Friday, January 18, 2008

Cloverfield (2008)

A.k.a. Godzilla vs. the Douchebags.

It's not often that a movie combines so many elements that I love with so many elements that I absolutely hate, but this is one of them. And it's frustrating to see a movie with such potential ruined by a shortage of imagination and lazy and cheap filmmaking choices.

What I like about this movie is the essential concept of a monster movie shot in that Blair Witch/United 93 style, handheld, in real time, without experts or political leaders or the usual puffery. That's why I thought United 93 was the best movie of 2006: because it successfully replicated that feeling of in-the-moment existential terror with an undercurrent of genuine compassion and humanity.
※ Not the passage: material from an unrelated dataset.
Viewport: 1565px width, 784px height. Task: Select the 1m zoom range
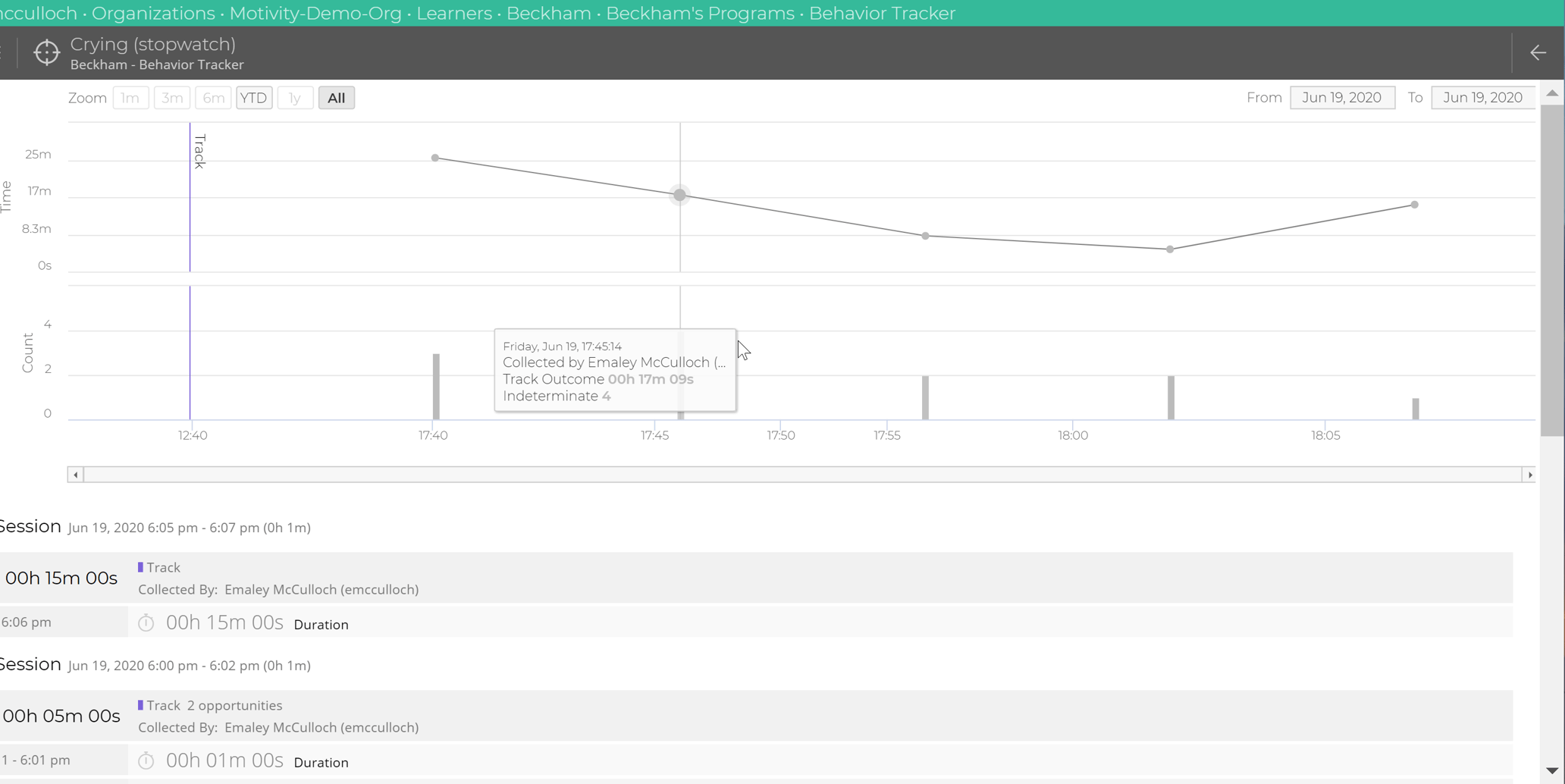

Plus, it's just fun to see urban metropolises being destroyed by rampaging monsters, especially ones that look like they came from the imagination of H.P. Lovecraft, and without any real sense of closure or explanation or rationalization.

The downside is that this great concept has been turned to garbage by the filmmakers' insistence on populating the movie with spoiled, whiny, upwardly-mobile idiots whom we meet in an interminable party sequence. Once the monster attack starts, they proceed on a stalker's mission to track down an estranged girlfriend in defiance of all recognizable human behavior. Maybe this could have worked with better screenwriting, casting, performances, and direction, but I feel like the concept is rancid at its core. To go back to my comparison with United 93, or with Children of Men, those are films that succeed because they aren't solely about their principle characters or plot but rather are about the worlds in which they take place, complex universes populated by a breadth of messy, lovable humanity struggling against extreme circumstances. Matt Reeves and J.J. Abrams have narrowed their focus to look only at a small, vapid group of people struggling with nothing more interesting than a high school crush.

It's just a pathetic waste of a good idea, made the more annoying by the fact that it's guaranteed to make a lot of money, and our national character gets a little more insular and self-absorbed as a result. There's just nothing genuine about this movie beyond the fanboyish, fetishistic destruction, no sense of real emotion beyond the pretense of a trite 'live every day like it's your last' message. It's a movie made by people with small hearts and smaller minds for an audience interested in sensation unburdened by significance.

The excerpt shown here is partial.